Abstract
Exiguobacterium sibiricum 255-15 has shown significantly improved cryotolerance after liquid broth growth at
4oC and agar surface growth at both 4oC and 25oC compared with liquid broth growth at 25oC. The ability to survive
freeze-thaw stress is expected to depend on the physiological state and protein composition of cells prior to freezing.
Using 2-D liquid separation and an ESI-TOF MS-based mass mapping technique, we examined the differences in the proteomic
profiles of the permafrost bacterium E. sibiricum 255-15 grown at two temperatures (4oC and 25oC) and two media
(liquid broth and agar surface) before freeze-thawing treatments. In this study, a total of 330 proteins were identified.
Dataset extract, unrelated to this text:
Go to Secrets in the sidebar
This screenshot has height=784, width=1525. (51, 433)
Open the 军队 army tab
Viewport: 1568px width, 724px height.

The
cells cultured under the growth conditions associated with the improved cryotolerance have revealed a general downregulation
of enzymes involved in major metabolic processes (glycolysis, anaerobic respiration, ATP synthesis, fermentation,
electron transport, and sugar metabolism) as well as in the metabolism of lipids, amino acids, nucleotides and nucleic
acids. In addition, eight proteins (2’-5’ RNA ligase, hypoxanthine phosphoribosyl transferase, FeS assembly ATPase
SufC, thioredoxin reductase and four hypothetical proteins) were observed to be up-regulated. This suggests these eight
proteins might have a potential role to induce the improved cryotolerance.